Javier Rupérez, EL IMPARCIAL, 13/10/11
No son nuevas las noticias sobre el hostigamiento que en Egipto sufren los cristianos coptos por parte de diversos sectores de la mayoría musulmana. A lo largo de los últimos meses se han multiplicado los incidentes, por ahora culminados en la muerte de más de veinte miembros de la comunidad cristiana que protestaban en El Cairo por la quema de una de sus iglesias en las cercanías de Asuán, en el sur del país. Y han sido fuerzas militares las que han reprimido con brutalidad una manifestación que se quería pacifica y que ha acabado con la matanza de más de dos docenas de personas.
A los pocos meses de que los egipcios expulsaran del poder a Mubarak y a su régimen, con la alegría, el entusiasmo y la esperanza que bien se recordará, esta trágica historia dice mucho y malo sobre la evolución del país tras la que se vino en llamar la primavera árabe: los entonces alabados militares hoy reprimen brutalmente demostraciones de descontento mientras no se vislumbra el futuro en libertad y prosperidad que los movimientos populares reclamaban y el ejercito bloquea con mano de hierro .
Pero sería inexacto situar el análisis de lo sucedido en la perspectiva exclusivamente política de una frustrada primavera. Lo que ahora ha ocurrido con los muertos coptos, que se vienen a sumar a una historia ya antigua de discriminación y rechazo, tiene desgraciadamente que ver con la secuencia de persecución que la minoría cristiana, en otros tiempos numerosa y floreciente, viene sufriendo a manos de la mayoría musulmana, cuyos rasgos de intolerancia y cerrazón son cada vez más visibles. Y si bien se recuerda, ello trae a la memoria otras persecuciones que acabaron en más o menos veladas expulsiones : los judíos en Irak y en el mismo Egipto, las dificultades de las comunidades cristianas en Irak y en Siria, la huida masiva de judíos y cristianos de Libia, por citar solo algunos de los casos más recientes y llamativos. El recuerdo lejano de las cruzadas cristianas contra el infiel, de los progroms antijudíos de la Europa medieval o de su expulsión de España en 1492 tiene también su lugar en un relato que, en el siglo XXI, debería haber sido plenamente sustituido por el respeto a la libertad religiosa en el seno de comunidades plurales guiadas por el principio de la concordia civil. Claramente los coptos en Egipto no tienen garantizada su libertad de creencia y culto y, si alguien no lo remedia, pronto seguirán el amargo camino del exilio de sus hermanos en la fe en otros países del Oriente Medio.

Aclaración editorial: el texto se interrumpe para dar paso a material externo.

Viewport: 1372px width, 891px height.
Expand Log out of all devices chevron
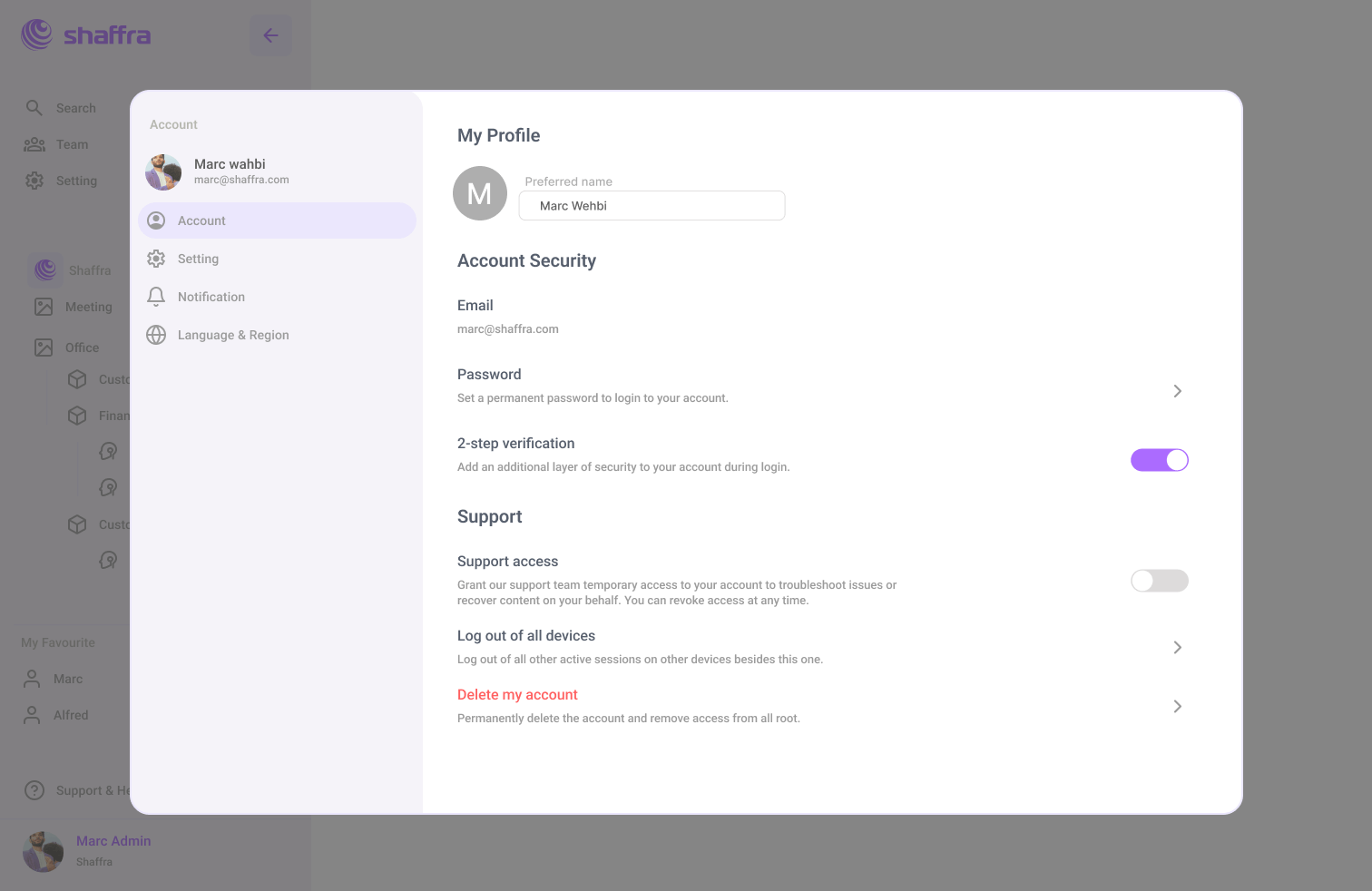click(x=1177, y=647)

No cabe reducir lo sucedido a una simple narración de enfrentamientos políticos. Está en juego la reclamación de derechos individuales básicos. Y para tomar cabal conciencia de su alcance merecería la pena situar los terribles incidentes en el ángulo opuesto, como si de un espejo se tratara. ¿Qué ocurriría si la quemada no fuera una iglesia copta en Asuán sino una mezquita en Mataró? ¿Cuáles serían las reacciones nacionales e internacionales si como consecuencia del acto criminal una manifestación consiguiente de encolerizados musulmanes utilizara la Plaza de Cataluña en Barcelona para airear su descontento y fueran reprimidos por fuerzas militares que en la refriega les causaran treinta muertos? ¿Cuáles no serian las muestras de condena de todos los organismos nacionales o internacionales imaginables, desde las Naciones Unidas hasta el Ayuntamiento de San Cugat del Vallés, pasando por la Union Europea, el Consejo de Europa e incluso la Alianza de Civilizaciones?
No es esta una reflexión reduccionista o patriotera sino una demanda urgente para que las estructuras sociales y políticas de la comunidad internacional ofrezcan pleno respeto a la libertad religiosa y a sus consecuencias. No se comprendería de otra manera el pleno ejercicio de los derechos humanos y de las libertades fundamentales. Es un elemento necesario del ámbito global de libertad al que toda la humanidad aspira. Las libertades de los coptos en Egipto son tan valiosas como las de los creyentes musulmanes en Fuenlabrada y la libertad de todos depende de que aquí y allí y en todas partes sea por igual respetada. ¿Sería mucho desear que así lo manifestara el Parlamento Europeo, y el Consejo de Seguridad de las Naciones Unidas, y el órgano rector de la Alianza de Civilizaciones, y todos los gobiernos occidentales, empezando por el de España? Para que nadie diga que unos tienen más derechos que otros.